→ **REQUIRED ACTION**
The whole listing should be written out again exactly.

→ **DATA TO USE**
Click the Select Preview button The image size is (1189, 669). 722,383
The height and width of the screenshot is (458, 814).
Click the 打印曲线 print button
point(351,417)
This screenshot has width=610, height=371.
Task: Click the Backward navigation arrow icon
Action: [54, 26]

→ **ANSWER SPACE**
Click the Select Preview button The image size is (1189, 669). 722,383
The height and width of the screenshot is (458, 814).
Click the 打印曲线 print button
point(351,417)
This screenshot has width=610, height=371.
Task: Click the Backward navigation arrow icon
Action: [54, 26]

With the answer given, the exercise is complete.